A limitation of this study is the reliance on EHR data. EHR limitations are well documented and include selection bias based on varying rates of healthcare utilization, concerns about fitness for purpose and drawing inappropriate conclusions, and data quality and missing data challenges60. EHR studies also differ from clinical studies, where patients may be followed more closely. A major limitation of this particular analysis is that we are limited to EHR collected at specific hospitals; we cannot join patient records between hospitals. Strategies we have used to address these limitations include hospitalization inclusion criteria for sites and visit inclusion criteria for individuals that promote more detailed, robust, and higher-quality data.

A second limitation is that it is not feasible to include the results of home COVID-19 tests. Individuals are likely testing positive for COVID-19 reinfections that are not documented in this dataset. This may result in an underestimate of the number of individuals with reinfections. The varying availability of home tests over the duration considered for this project may result in an uneven impact of this limitation. To address this limitation, we have attempted to maintain a focus on behaviors that require healthcare interaction, such as Long COVID diagnosis, biomarkers, and hospitalization. We do not suggest the generalizability of results to situations that would not involve healthcare settings. We also limited analysis to individuals who had an initial COVID infection prior to December 31, 2022, in an effort to focus on a window in time when home tests were less common. Future work could explore which time periods best capture testing for reinfection.

A third limitation is that we limit the analyses of biomarkers, severity, and Long COVID diagnosis to only the first COVID-19 reinfection. This is due to the small number of individuals with multiple reinfections. Subsequent analyses could further explore the impact of multiple reinfections.

A fourth limitation is that the use of inclusion criteria permitting only a COVID-19 diagnosis (rather than requiring a PCR or antigen test) may result in an inaccurate COVID-19 initial index date if the diagnosis is not well aligned with an infection. This inaccuracy could impact the identification of reinfections. The impacted cohort is a smaller portion (27%) of our dataset and sensitivity analyses for biomarkers and severity suggest that the results are robust to inclusion of this group. We continue to include individuals with only a diagnosis for the first infection as there may be other information (such as a home test) that was used to make the diagnosis that is not available to us.

A fifth limitation is that the definition of reinfection only considers PCR or antigen tests after the COVID index date and does not consider COVID-19 ICD-10 diagnoses that occur in the EHR after the index date. We explored the inclusion of the COVID-19 ICD-10 diagnosis codes as reinfections but observed a dramatic and likely unrealistic increase in the number of patients with 5 or more supposed reinfections using this expanded definition. With available data, it was impossible to determine which new uses of a COVID-19 ICD-10 diagnosis code at a visit to the EHR reflected a new reinfection or new COVID symptoms as opposed to documentation of a historical experience that occurred at some unknown time prior to the visit. Authors chose to prioritize reinfections confirmed through testing with the acknowledgement that this decision likely undercounts reinfection. Future work using advances in modeling and natural language processing could help to better distinguish when a COVID ICD-10 diagnosis code alone signals a reinfection.

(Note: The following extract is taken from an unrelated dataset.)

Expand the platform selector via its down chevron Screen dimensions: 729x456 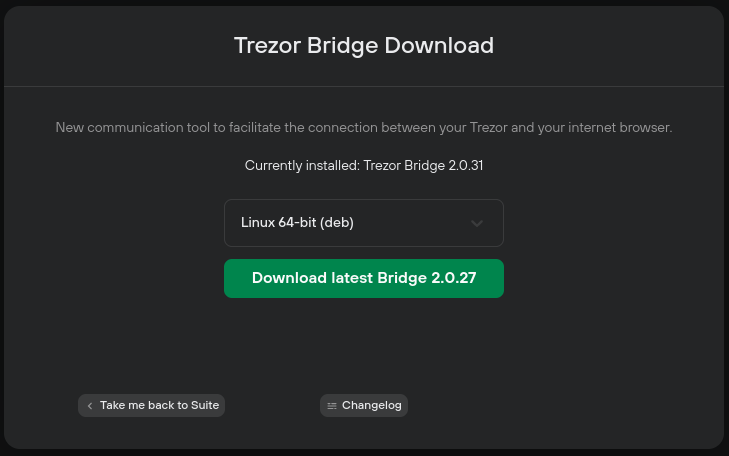477,223
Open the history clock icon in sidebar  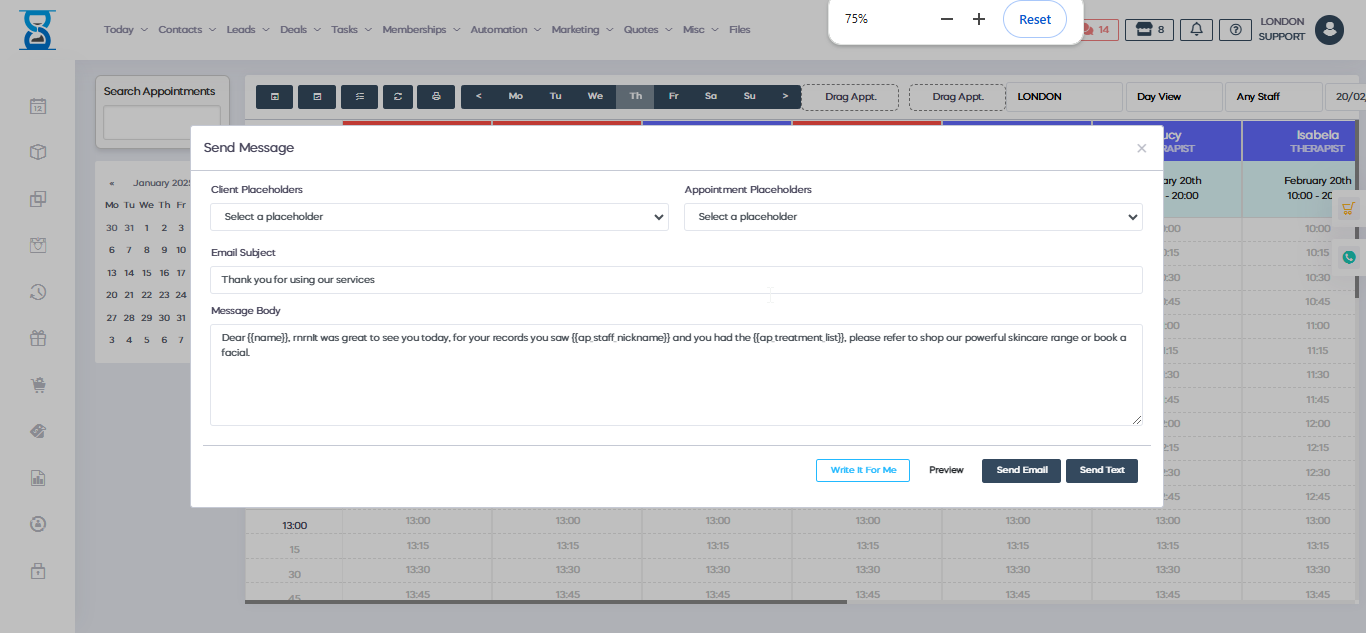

Reinfections are well documented in an EHR-based cohort from the RECOVER initiative and align with overall incidence rates in the literature. This work validates existing characterization of reinfection as most common in the Omicron epoch and contributes a novel characterization to the best of our knowledge of lower albumin levels after initial COVID-19 infection and leading up to reinfection. The severity of reinfection appears to be associated with the severity of initial infection, and Long COVID diagnoses appear to occur more often following initial infection than reinfection in the same epoch. We describe several opportunities for further research with these findings to better understand COVID-19 reinfections.